◆ **Records for the exercise**:
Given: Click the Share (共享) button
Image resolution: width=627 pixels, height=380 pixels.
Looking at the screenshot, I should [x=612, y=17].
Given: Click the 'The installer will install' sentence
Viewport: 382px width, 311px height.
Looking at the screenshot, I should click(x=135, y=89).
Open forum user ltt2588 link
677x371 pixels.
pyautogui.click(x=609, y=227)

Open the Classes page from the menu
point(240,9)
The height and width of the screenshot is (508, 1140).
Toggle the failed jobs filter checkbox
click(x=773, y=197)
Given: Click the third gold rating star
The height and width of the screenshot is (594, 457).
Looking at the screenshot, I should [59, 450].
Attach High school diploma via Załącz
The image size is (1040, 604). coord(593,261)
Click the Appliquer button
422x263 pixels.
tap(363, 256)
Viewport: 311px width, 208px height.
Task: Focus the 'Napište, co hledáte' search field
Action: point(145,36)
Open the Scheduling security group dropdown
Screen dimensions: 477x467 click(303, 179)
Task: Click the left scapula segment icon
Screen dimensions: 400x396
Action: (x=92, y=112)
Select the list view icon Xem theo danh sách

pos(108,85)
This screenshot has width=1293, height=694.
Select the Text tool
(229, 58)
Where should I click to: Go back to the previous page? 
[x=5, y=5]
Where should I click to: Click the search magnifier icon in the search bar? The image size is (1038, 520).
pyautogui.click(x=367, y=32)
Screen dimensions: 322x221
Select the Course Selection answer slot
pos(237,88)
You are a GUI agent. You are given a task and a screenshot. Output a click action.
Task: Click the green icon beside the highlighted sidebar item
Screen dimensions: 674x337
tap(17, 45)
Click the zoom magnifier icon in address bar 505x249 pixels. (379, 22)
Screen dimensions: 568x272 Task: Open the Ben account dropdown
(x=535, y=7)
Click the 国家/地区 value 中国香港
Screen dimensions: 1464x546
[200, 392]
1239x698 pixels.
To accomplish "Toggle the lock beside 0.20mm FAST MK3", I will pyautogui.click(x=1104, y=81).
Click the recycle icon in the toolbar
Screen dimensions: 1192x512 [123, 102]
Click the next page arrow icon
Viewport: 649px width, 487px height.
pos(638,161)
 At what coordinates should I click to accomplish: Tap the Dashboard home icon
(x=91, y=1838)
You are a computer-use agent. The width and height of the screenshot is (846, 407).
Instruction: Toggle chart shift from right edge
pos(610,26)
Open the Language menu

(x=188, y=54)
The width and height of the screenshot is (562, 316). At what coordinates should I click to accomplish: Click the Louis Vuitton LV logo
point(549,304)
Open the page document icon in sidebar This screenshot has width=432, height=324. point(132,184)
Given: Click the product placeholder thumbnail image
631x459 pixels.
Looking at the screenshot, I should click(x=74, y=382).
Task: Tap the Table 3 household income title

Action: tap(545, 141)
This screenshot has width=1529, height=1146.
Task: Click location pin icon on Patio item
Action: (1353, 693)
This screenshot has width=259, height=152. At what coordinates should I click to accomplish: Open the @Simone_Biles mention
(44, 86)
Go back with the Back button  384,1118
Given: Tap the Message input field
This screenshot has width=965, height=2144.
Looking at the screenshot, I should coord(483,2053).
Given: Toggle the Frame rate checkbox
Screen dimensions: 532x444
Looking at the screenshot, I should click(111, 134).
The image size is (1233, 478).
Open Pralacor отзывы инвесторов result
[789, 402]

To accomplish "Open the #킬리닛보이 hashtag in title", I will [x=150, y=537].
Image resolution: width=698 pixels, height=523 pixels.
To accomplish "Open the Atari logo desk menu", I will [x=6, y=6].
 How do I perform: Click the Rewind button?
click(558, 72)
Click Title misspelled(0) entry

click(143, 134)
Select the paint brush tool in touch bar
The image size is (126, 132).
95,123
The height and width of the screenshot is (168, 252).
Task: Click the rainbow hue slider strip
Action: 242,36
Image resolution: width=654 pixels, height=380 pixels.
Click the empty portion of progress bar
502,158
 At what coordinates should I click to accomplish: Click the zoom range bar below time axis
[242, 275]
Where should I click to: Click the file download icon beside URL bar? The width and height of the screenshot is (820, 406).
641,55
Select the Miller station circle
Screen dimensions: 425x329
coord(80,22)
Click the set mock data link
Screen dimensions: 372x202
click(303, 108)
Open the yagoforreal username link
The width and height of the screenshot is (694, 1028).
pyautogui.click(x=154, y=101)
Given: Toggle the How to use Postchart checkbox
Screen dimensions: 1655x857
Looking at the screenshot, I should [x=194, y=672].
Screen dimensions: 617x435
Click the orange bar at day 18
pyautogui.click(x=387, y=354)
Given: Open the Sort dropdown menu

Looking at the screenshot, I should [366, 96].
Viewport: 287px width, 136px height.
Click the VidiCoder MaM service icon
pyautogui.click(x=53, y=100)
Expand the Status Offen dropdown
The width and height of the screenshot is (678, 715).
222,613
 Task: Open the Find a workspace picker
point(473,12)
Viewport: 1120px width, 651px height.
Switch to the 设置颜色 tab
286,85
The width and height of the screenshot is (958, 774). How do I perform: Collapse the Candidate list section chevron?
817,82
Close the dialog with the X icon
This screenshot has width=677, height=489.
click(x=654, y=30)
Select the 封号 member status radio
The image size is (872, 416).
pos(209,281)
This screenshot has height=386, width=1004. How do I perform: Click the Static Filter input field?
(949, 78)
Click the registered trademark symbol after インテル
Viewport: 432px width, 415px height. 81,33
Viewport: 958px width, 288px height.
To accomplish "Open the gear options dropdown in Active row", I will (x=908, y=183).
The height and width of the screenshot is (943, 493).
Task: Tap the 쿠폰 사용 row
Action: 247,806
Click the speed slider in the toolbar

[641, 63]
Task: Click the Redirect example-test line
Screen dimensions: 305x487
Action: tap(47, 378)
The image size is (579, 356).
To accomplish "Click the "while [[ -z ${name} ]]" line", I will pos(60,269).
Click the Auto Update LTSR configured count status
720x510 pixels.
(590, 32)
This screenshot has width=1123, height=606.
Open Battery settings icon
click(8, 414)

◆ **What this task involves**: Reproduce these entries verbatim, all of them.

◆ **Solution for this task**:
Given: Click the Share (共享) button
Image resolution: width=627 pixels, height=380 pixels.
Looking at the screenshot, I should [x=612, y=17].
Given: Click the 'The installer will install' sentence
Viewport: 382px width, 311px height.
Looking at the screenshot, I should click(x=135, y=89).
Open forum user ltt2588 link
677x371 pixels.
pyautogui.click(x=609, y=227)

Open the Classes page from the menu
point(240,9)
The height and width of the screenshot is (508, 1140).
Toggle the failed jobs filter checkbox
click(x=773, y=197)
Given: Click the third gold rating star
The height and width of the screenshot is (594, 457).
Looking at the screenshot, I should [59, 450].
Attach High school diploma via Załącz
The image size is (1040, 604). coord(593,261)
Click the Appliquer button
422x263 pixels.
tap(363, 256)
Viewport: 311px width, 208px height.
Task: Focus the 'Napište, co hledáte' search field
Action: point(145,36)
Open the Scheduling security group dropdown
Screen dimensions: 477x467 click(303, 179)
Task: Click the left scapula segment icon
Screen dimensions: 400x396
Action: (x=92, y=112)
Select the list view icon Xem theo danh sách

pos(108,85)
This screenshot has width=1293, height=694.
Select the Text tool
(229, 58)
Where should I click to: Go back to the previous page? 
[x=5, y=5]
Where should I click to: Click the search magnifier icon in the search bar? The image size is (1038, 520).
pyautogui.click(x=367, y=32)
Screen dimensions: 322x221
Select the Course Selection answer slot
pos(237,88)
You are a GUI agent. You are given a task and a screenshot. Output a click action.
Task: Click the green icon beside the highlighted sidebar item
Screen dimensions: 674x337
tap(17, 45)
Click the zoom magnifier icon in address bar 505x249 pixels. (379, 22)
Screen dimensions: 568x272 Task: Open the Ben account dropdown
(x=535, y=7)
Click the 国家/地区 value 中国香港
Screen dimensions: 1464x546
[200, 392]
1239x698 pixels.
To accomplish "Toggle the lock beside 0.20mm FAST MK3", I will pyautogui.click(x=1104, y=81).
Click the recycle icon in the toolbar
Screen dimensions: 1192x512 [123, 102]
Click the next page arrow icon
Viewport: 649px width, 487px height.
pos(638,161)
 At what coordinates should I click to accomplish: Tap the Dashboard home icon
(x=91, y=1838)
You are a computer-use agent. The width and height of the screenshot is (846, 407).
Instruction: Toggle chart shift from right edge
pos(610,26)
Open the Language menu

(x=188, y=54)
The width and height of the screenshot is (562, 316). At what coordinates should I click to accomplish: Click the Louis Vuitton LV logo
point(549,304)
Open the page document icon in sidebar This screenshot has width=432, height=324. point(132,184)
Given: Click the product placeholder thumbnail image
631x459 pixels.
Looking at the screenshot, I should click(x=74, y=382).
Task: Tap the Table 3 household income title

Action: tap(545, 141)
This screenshot has width=1529, height=1146.
Task: Click location pin icon on Patio item
Action: (1353, 693)
This screenshot has width=259, height=152. At what coordinates should I click to accomplish: Open the @Simone_Biles mention
(44, 86)
Go back with the Back button  384,1118
Given: Tap the Message input field
This screenshot has width=965, height=2144.
Looking at the screenshot, I should coord(483,2053).
Given: Toggle the Frame rate checkbox
Screen dimensions: 532x444
Looking at the screenshot, I should click(111, 134).
The image size is (1233, 478).
Open Pralacor отзывы инвесторов result
[789, 402]

To accomplish "Open the #킬리닛보이 hashtag in title", I will [x=150, y=537].
Image resolution: width=698 pixels, height=523 pixels.
To accomplish "Open the Atari logo desk menu", I will [x=6, y=6].
 How do I perform: Click the Rewind button?
click(558, 72)
Click Title misspelled(0) entry

click(143, 134)
Select the paint brush tool in touch bar
The image size is (126, 132).
95,123
The height and width of the screenshot is (168, 252).
Task: Click the rainbow hue slider strip
Action: 242,36
Image resolution: width=654 pixels, height=380 pixels.
Click the empty portion of progress bar
502,158
 At what coordinates should I click to accomplish: Click the zoom range bar below time axis
[242, 275]
Where should I click to: Click the file download icon beside URL bar? The width and height of the screenshot is (820, 406).
641,55
Select the Miller station circle
Screen dimensions: 425x329
coord(80,22)
Click the set mock data link
Screen dimensions: 372x202
click(303, 108)
Open the yagoforreal username link
The width and height of the screenshot is (694, 1028).
pyautogui.click(x=154, y=101)
Given: Toggle the How to use Postchart checkbox
Screen dimensions: 1655x857
Looking at the screenshot, I should [x=194, y=672].
Screen dimensions: 617x435
Click the orange bar at day 18
pyautogui.click(x=387, y=354)
Given: Open the Sort dropdown menu

Looking at the screenshot, I should [366, 96].
Viewport: 287px width, 136px height.
Click the VidiCoder MaM service icon
pyautogui.click(x=53, y=100)
Expand the Status Offen dropdown
The width and height of the screenshot is (678, 715).
222,613
 Task: Open the Find a workspace picker
point(473,12)
Viewport: 1120px width, 651px height.
Switch to the 设置颜色 tab
286,85
The width and height of the screenshot is (958, 774). How do I perform: Collapse the Candidate list section chevron?
817,82
Close the dialog with the X icon
This screenshot has width=677, height=489.
click(x=654, y=30)
Select the 封号 member status radio
The image size is (872, 416).
pos(209,281)
This screenshot has height=386, width=1004. How do I perform: Click the Static Filter input field?
(949, 78)
Click the registered trademark symbol after インテル
Viewport: 432px width, 415px height. 81,33
Viewport: 958px width, 288px height.
To accomplish "Open the gear options dropdown in Active row", I will (x=908, y=183).
The height and width of the screenshot is (943, 493).
Task: Tap the 쿠폰 사용 row
Action: 247,806
Click the speed slider in the toolbar

[641, 63]
Task: Click the Redirect example-test line
Screen dimensions: 305x487
Action: tap(47, 378)
The image size is (579, 356).
To accomplish "Click the "while [[ -z ${name} ]]" line", I will pos(60,269).
Click the Auto Update LTSR configured count status
720x510 pixels.
(590, 32)
This screenshot has width=1123, height=606.
Open Battery settings icon
click(8, 414)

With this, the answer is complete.